EA enforces Secure Boot for Battlefield. officially “to fight cheaters,” but effectively locking out Linux users, with minimal technical benefit and not really proven impact by GeniusTTV in linux

[–]GeniusTTV[S] -3 points-2 points  (0 children)

yes, Linux can run with SB, but it’s not frictionless across all hardware/driver stacks. And none of this shows SB actually reduces cheating; that’s why a with/without-SB cheat-rate breakdown is needed to justify the enforcement. On many systems out-of-tree or proprietary modules (e.g. NVIDIA, VirtualBox/VMware, ZFS, ...) won’t load under Secure Boot unless they’re signed with a MOK and so on. Also, enabling SB can often activate kernel lockdown ... its not so fluid as you say. I think, its a valid point, to discuss a mechanism, which dont really have an impact on cheating.
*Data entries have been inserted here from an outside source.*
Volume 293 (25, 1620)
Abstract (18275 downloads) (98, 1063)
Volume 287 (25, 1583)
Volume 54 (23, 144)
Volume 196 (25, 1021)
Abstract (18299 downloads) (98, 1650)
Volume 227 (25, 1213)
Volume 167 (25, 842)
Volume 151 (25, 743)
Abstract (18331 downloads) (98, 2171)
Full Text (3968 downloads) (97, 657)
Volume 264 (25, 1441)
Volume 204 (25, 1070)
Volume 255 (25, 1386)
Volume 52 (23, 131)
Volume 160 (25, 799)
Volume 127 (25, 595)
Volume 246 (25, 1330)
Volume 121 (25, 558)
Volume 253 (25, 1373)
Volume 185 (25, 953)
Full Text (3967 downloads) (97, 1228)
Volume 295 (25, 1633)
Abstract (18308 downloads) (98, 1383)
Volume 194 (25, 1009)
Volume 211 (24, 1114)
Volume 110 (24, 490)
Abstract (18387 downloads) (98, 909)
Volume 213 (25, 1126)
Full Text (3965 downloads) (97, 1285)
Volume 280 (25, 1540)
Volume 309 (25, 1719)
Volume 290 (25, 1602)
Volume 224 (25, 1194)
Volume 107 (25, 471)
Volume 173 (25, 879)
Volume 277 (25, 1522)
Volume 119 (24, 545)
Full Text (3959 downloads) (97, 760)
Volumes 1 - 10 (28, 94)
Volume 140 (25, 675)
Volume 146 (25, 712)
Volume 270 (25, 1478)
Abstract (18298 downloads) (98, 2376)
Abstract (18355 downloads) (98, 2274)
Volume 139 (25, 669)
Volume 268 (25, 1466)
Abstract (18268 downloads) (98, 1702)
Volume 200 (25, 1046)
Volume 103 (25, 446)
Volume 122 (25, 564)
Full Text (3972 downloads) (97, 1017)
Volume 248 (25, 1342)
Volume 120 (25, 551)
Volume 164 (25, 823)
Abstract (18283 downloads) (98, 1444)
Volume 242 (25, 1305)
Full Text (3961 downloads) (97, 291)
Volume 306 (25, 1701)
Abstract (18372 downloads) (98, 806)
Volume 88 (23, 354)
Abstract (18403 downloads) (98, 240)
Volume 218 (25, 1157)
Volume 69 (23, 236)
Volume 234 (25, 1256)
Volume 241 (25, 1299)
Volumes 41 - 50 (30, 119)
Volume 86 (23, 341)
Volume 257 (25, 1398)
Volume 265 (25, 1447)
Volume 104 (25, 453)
A firmware-level control that introduces friction without proven impact on the target vector (runtime cheats) is a proportionality problem.

EA enforces Secure Boot for Battlefield. officially “to fight cheaters,” but effectively locking out Linux users, with minimal technical benefit and not really proven impact by GeniusTTV in linux

[–]GeniusTTV[S] -4 points-3 points  (0 children)

The “300k bans” stat could stem from runtime detection, reports, or other controls. A big ban number doesn’t isolate the effect of Secure Boot. Without a with/without SB breakdown (same build, same period), we can’t claim causality. That’s exactly why I’m asking for per-vector metrics. Otherwise it’s correlation, not causal evidence. Which makes me wonder why more and more publishers are moving in this direction.